You noticed how google search became unusably shit a few years ago?
Turns out that was on purpose

@ocean I need to understand what people are searching for and why the first page doesn't help them.
Cuz the only time I can't find something is because I don't really expect to find anything. Either cuz it's a very niche question or earlier when I tried to get a pdf/ebook of Harold and the Purple Crayon (still copyrighted I think, no straightforward download).

Like I believe people are having a hard time. I just can't tell from my experience.

@Paradox @ocean Same! I *can* somehow tell it getting less good over the years – some paid results to ignore here, some only seldomly helpful AI result there, … – but all in all it is still useful enough for me to this day. Do I include enough keywords in my searches? Do I only research topics that are not *that* prone to bad results? Don't know. 🤷‍♂️

(It's not always on the first page, though. I tend to ignore quite a lot of results based on the preview.)

@HeptaSean @Paradox @ocean I use a search engine in two ways: 1.) basic information like how to spell a word (auto correct on my phone is crap now - ef Google). For that even the Google AI answer is good enough. Or, 2.) Very specific information on a specific thing that is uncommon. For that Google is crap and ignores specific words in your search so it can produce more common results that it has sold more advertising for. Now even if I use quotes results still favor the 'common' answer.
@Urban_Hermit
I think my confusion stems from the idea that, to blame Google for such shortcomings, is to think that the information exists somewhere and to fail to find it the way you always have.
If I'm searching up something obscure and don't get good results, I consider that normal. Maybe it doesn't exist, or maybe I'm not asking the question right. Smarter people than me have struggled to dig up very obscure info.
@HeptaSean @Paradox @ocean Example: I was very sick recently and it is very obvious, for the second time in a year, that my sinuses got packed with thin mucus AFTER I tried to use acetaminophen to break the fever and clear the headache. It made my cold 500x worse and 3x longer. It was literally dangerous in how bad it affected my breathing and sleep, but I can't find information about this because results are drowned out with mundane information.
@Urban_Hermit
There are many pages discussing that, although personally I'd reach for an antihistamine first. I'm not sure why some recommend Tylenol, and I'm sorry that happened to you.
@Paradox @ocean Even just looking for straightforward cooking instructions leads to LLM vomit being the first few results on Google.

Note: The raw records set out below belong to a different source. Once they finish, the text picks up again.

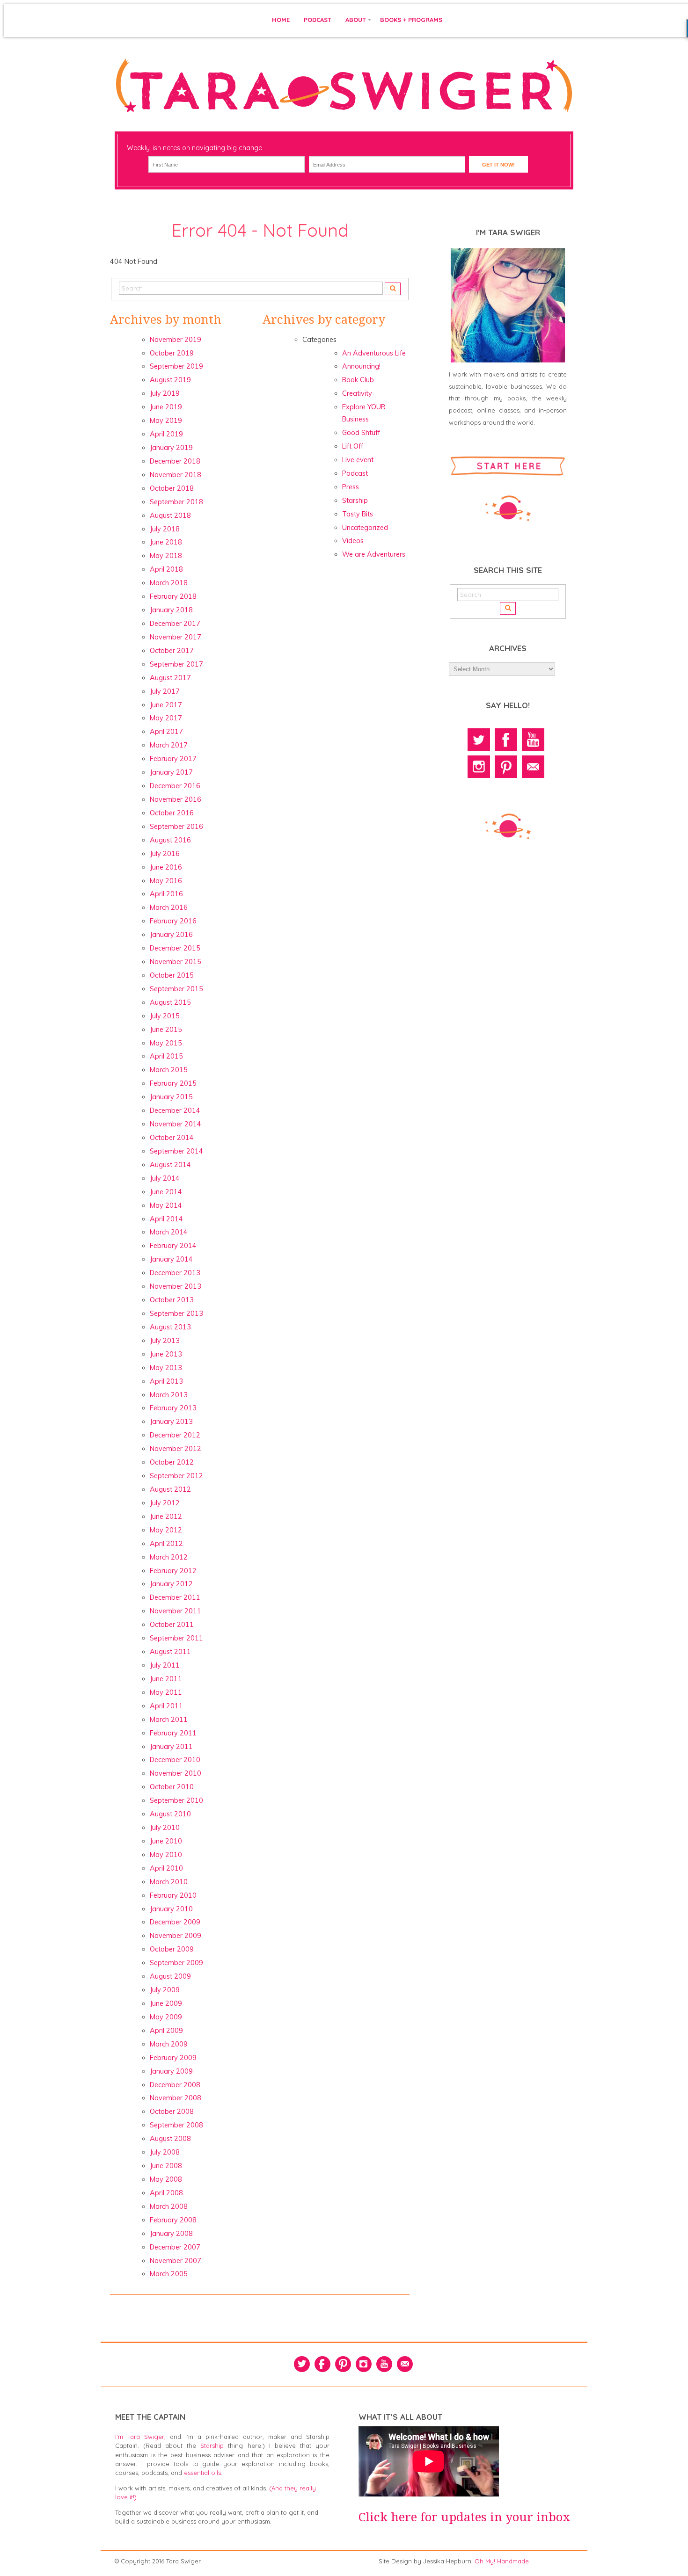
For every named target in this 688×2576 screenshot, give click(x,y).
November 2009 (175, 1935)
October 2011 (172, 1624)
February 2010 (173, 1895)
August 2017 (170, 678)
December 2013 (175, 1273)
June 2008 (166, 2166)
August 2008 (170, 2138)
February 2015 (173, 1083)
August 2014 (170, 1165)
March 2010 (169, 1882)
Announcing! (361, 366)
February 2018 (173, 596)
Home (281, 19)
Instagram (479, 766)
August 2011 (170, 1651)
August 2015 (170, 1002)
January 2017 (171, 772)
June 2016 (166, 867)
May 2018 (166, 555)
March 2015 (169, 1070)
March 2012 (169, 1557)
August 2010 (170, 1814)
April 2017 (166, 731)
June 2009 (166, 2003)
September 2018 (176, 502)
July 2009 (165, 1990)
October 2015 (172, 975)
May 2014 (166, 1205)
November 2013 (175, 1286)
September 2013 (176, 1313)
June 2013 (166, 1354)
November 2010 (175, 1773)
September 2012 (176, 1476)
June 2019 (166, 407)
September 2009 (176, 1963)
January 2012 (171, 1584)
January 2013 (171, 1421)
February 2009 (173, 2058)
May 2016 (166, 881)
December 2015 (175, 948)
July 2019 (165, 393)
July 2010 (165, 1827)
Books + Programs (411, 19)
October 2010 (172, 1787)
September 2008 (176, 2125)
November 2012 (175, 1448)
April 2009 (166, 2030)
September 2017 (176, 664)
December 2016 (175, 786)
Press (350, 487)
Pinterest (506, 766)
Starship (355, 500)
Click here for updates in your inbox (465, 2517)
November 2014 (175, 1124)
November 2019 (175, 339)
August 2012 (170, 1489)
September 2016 (176, 826)
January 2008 (171, 2233)
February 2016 (173, 921)
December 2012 (175, 1435)
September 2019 (176, 366)
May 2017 (166, 718)
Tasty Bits (357, 514)
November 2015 (175, 962)
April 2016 (166, 894)
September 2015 (176, 989)
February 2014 (173, 1245)
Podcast (317, 19)
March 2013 (169, 1395)
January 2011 (171, 1746)
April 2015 (166, 1056)
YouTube (533, 739)
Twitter (479, 739)
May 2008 (166, 2179)
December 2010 (175, 1760)
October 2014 (172, 1137)
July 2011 (165, 1665)
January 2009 (171, 2071)
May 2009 (166, 2017)
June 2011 (166, 1679)
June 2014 (166, 1192)
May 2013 (166, 1368)
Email (533, 766)
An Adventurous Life (374, 353)
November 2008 (175, 2098)
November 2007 (175, 2261)
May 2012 (166, 1530)
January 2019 (171, 447)
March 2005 (169, 2274)
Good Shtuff (361, 432)
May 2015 (166, 1043)
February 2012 (173, 1571)
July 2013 (165, 1340)
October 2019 (172, 353)
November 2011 (175, 1611)
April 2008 (166, 2193)
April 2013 (166, 1381)
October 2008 (172, 2111)
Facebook (506, 739)
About (355, 19)
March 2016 (169, 907)
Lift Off (352, 446)
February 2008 (173, 2220)
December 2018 (175, 461)
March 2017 (169, 745)
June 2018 (166, 542)
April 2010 (166, 1868)
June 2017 (166, 705)
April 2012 (166, 1543)
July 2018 (165, 529)
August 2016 (170, 840)
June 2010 (166, 1841)
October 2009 (172, 1949)
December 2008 (175, 2085)
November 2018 (175, 475)
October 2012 (172, 1462)
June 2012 (166, 1516)
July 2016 (165, 853)
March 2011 (169, 1719)
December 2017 (175, 623)
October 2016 (172, 813)
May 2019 (166, 420)
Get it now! (498, 164)
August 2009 (170, 1976)
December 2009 (175, 1922)
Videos (353, 541)
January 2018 (171, 610)
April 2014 (166, 1219)
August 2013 (170, 1327)
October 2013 (172, 1300)
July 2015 (165, 1016)
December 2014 (175, 1110)
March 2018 (169, 583)
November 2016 (175, 799)
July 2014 (165, 1178)
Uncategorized (365, 527)
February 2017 (173, 759)
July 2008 (165, 2152)
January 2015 (171, 1097)
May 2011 (166, 1692)
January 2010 (171, 1909)
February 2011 (173, 1733)
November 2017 (175, 637)
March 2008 (169, 2206)
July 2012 (165, 1503)
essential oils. (203, 2472)
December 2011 (175, 1597)
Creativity (357, 393)
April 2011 (166, 1706)
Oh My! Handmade (502, 2561)
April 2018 (166, 569)
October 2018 (172, 488)
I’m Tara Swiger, (140, 2436)
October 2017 (172, 650)
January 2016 (171, 934)
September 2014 (176, 1151)
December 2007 (175, 2247)
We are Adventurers (373, 554)
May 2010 (166, 1854)
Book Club (358, 380)
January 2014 (171, 1259)
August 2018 (170, 515)
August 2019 (170, 380)
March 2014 (169, 1232)
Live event (357, 460)
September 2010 (176, 1800)
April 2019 (166, 434)
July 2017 (165, 691)
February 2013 (173, 1408)
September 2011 (176, 1638)
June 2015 (166, 1029)
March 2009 (169, 2044)
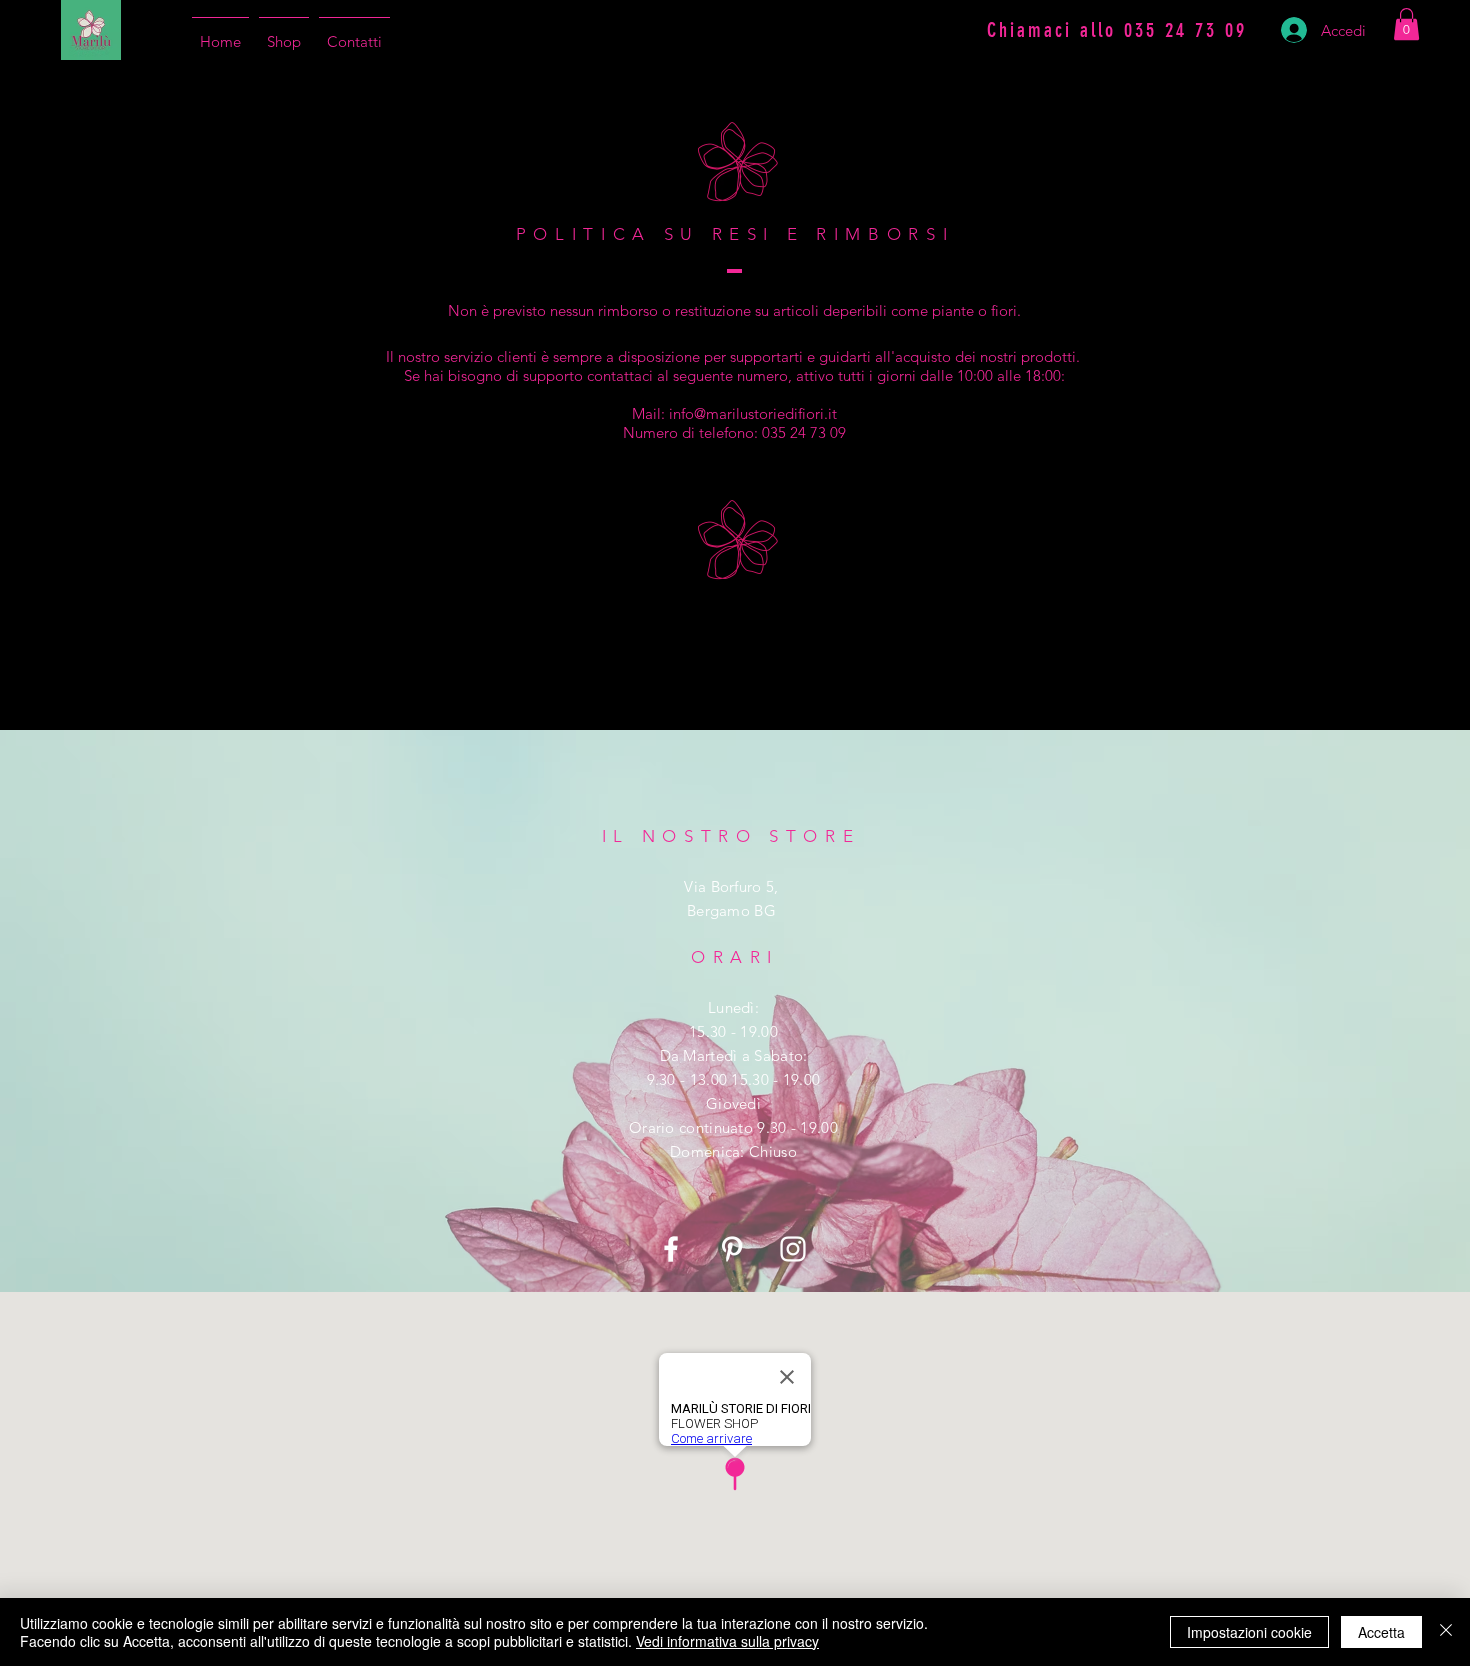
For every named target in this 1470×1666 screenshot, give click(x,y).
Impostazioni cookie (1249, 1632)
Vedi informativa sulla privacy (727, 1641)
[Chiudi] (1446, 1632)
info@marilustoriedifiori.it (753, 413)
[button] (1406, 24)
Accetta (1381, 1632)
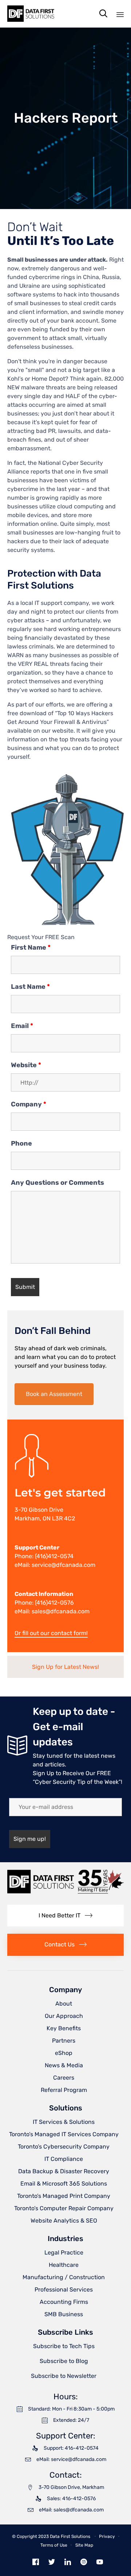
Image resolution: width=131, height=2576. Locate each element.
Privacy (107, 2536)
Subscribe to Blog (64, 2361)
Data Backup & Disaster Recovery (63, 2171)
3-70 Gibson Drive (39, 1509)
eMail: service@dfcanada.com (55, 1564)
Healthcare (64, 2264)
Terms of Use (53, 2545)
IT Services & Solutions (64, 2121)
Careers (63, 2077)
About (63, 2003)
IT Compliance (63, 2158)
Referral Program (64, 2089)
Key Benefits (64, 2028)
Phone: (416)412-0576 (44, 1602)
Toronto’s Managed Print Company (63, 2195)
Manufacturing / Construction (64, 2277)
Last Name (30, 987)
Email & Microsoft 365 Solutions (63, 2183)
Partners (63, 2040)
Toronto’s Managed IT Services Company (64, 2134)
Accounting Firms (64, 2301)
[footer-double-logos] (65, 1891)
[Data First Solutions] (30, 13)
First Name (31, 947)
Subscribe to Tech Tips (64, 2346)
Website (26, 1065)
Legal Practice (63, 2252)
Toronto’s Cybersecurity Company (64, 2146)
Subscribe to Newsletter (63, 2375)
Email (22, 1026)
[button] (54, 1394)
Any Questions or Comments (57, 1183)
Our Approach (64, 2015)
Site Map (84, 2545)
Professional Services (64, 2289)
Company (28, 1104)
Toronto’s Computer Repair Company (64, 2208)
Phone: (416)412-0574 (44, 1556)
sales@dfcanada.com (61, 1611)
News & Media (64, 2065)
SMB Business (63, 2314)
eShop (63, 2052)
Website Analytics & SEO (64, 2220)
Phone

(It's somewhat better if one searches for recipes in other languages than English.)

Not exactly what I'd consider niche.
@lispi314
Llm is always the first thing tried. You can ignore it.
@Paradox It seriously covers multiple pages at this point on the worst search-engines.

Any topic that /isn't/ particularly niche suffers from it more.
@lispi314 You are not only talking about the snippet from *Google's* LLM at the top of the search results, but also about the other results? Haven't had *that* many obviously LLM-generated, but perhaps my interests are just niche enough. @Paradox
@HeptaSean @Paradox Not the snippet, no. Pages on other domains linked by the search engine results.

There's a certain... meandering meaninglessness to the text with a bunch of huge empty spaces on those sites (thanks adblockers) that's typical.

Oh sure, the meaningless nonsense also used to get written-up by humans before but I don't consider spam to be worth more when written by humans instead of autogenerated.

@lispi314 I usually search programming, Linux, politics, and science stuff and then strongly prefer sites I know – Wikipedia, StackOverflow, universities, well-known publications, …. That works quite well even without adblocker and is not overrun by LLM-generated garbage up to now.

But I just tested searching "Steak Medium Rare" and you might be right with the language thing. Google's AI summary isn't even that bad as far as I can tell. The first few German articles I get are ad-infested, but the content is at least quite informative. There, of course, is the Wikipedia article on “Doneness”.

But the first English article is just *awful*. Even more ad-infested than the German ones. And it just promises that it *will* tell me how to cook a steak, but *never* actually starts. @Paradox

@Paradox By the way: Never heard of “Harold and the Purple Crayon” before, but https://www.google.com/search?q=%22Harold+and+the+Purple+Crayon%22+PDF results in a PDF with a Hindi translation (including the English original, but black and white without purple) and a PDF with a version with additional graphic explanations for people with disabilities on the first search result page. … which probably is as good as it gets for a work still under copyright.
Bevor Sie zur Google Suche weitergehen

@HeptaSean
It's an old kid's book about a boy that explores the world while drawing it all with his crayon.